For the first time for many of these students, they heard the concept of Googles 20% time (also adapted and referred to as Genius Hour or Passion Projects in schools).

 

After hearing about this idea over 2 years ago, I developed Passion Project time in my own teaching and had our faculty run the projects with students over a term. This year as part of a different team we have implemented this concept into a “Big Idea” project with our entire year 8 cohort.

The concept remains the same, students can work independently or in groups on a project of their choice. There are expectations to develop a proposal and present/share findings or experiences upon completion.

Whilst I treasure and value these opportunities for students, I also wonder: how long can we keep adding this into our week as an extra though? How can we justify to students that this learning is different to their classroom learning? How much does that devalue what they are doing in each subject?

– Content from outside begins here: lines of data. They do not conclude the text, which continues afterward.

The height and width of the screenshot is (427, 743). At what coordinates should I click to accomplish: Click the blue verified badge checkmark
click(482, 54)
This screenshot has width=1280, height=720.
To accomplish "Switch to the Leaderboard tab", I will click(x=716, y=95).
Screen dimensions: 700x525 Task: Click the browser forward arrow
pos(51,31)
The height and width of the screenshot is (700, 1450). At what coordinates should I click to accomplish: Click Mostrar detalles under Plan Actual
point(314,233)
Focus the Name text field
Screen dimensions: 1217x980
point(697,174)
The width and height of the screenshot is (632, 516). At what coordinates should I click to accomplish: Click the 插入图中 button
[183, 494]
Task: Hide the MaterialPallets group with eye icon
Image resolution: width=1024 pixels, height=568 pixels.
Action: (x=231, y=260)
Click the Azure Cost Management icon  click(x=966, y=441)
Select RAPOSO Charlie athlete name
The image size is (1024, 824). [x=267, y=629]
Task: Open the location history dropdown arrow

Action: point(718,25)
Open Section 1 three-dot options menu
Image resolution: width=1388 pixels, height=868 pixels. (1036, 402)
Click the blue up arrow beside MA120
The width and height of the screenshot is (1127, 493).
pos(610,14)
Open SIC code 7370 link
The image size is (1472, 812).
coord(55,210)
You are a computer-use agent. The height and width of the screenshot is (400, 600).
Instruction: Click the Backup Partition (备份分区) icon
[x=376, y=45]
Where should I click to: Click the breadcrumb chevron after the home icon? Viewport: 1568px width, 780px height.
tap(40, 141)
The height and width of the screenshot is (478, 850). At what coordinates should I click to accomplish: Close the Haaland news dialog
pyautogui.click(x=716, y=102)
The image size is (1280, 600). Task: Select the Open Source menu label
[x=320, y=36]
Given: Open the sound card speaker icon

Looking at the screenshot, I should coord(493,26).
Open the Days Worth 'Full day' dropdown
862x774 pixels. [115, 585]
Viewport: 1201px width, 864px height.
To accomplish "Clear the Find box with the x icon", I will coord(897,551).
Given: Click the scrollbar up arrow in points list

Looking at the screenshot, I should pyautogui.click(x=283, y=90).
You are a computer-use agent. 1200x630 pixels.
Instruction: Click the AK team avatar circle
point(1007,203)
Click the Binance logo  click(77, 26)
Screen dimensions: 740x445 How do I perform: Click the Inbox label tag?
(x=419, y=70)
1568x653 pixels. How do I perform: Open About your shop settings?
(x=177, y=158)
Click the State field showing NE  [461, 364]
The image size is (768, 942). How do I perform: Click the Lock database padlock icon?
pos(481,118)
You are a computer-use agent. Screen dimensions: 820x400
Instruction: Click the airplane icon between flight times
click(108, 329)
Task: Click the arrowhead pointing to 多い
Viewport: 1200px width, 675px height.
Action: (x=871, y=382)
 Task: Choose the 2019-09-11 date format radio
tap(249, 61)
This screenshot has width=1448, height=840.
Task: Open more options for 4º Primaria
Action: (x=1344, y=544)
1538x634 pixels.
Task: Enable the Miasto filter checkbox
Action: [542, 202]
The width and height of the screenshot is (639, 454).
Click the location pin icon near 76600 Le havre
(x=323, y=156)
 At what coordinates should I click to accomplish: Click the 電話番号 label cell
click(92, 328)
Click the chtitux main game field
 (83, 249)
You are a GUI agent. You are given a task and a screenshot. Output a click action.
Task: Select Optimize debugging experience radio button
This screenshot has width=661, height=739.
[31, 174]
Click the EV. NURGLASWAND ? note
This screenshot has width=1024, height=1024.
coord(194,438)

“Ok in this ‘special’ time you can learn about things that interest you and are meaningful to you, in any way you like, but the rest of the time, it’s just stuff you have to do!”

My argument here is not that we ditch these projects. I found it was a great stepping stone in my own experiences of supporting students to complete very different projects but on a similar time frame. I have learnt a great deal in this time including how to scaffold and lead discoveries and push students to ask and develop their own questions.

I am suggesting that instead of keeping these projects or times separate from our everyday school experiences, it should just be part of our everyday learning in classes. Why can’t kids be involved in ‘real’ and meaningful learning experiences in all their subjects?

Instead of adding another subject/lesson into the timetable, shouldn’t we be looking at what is already happening in classes and working on how we can make that more meaningful?

Shouldn’t this kind of learning be more like 80% not 20%?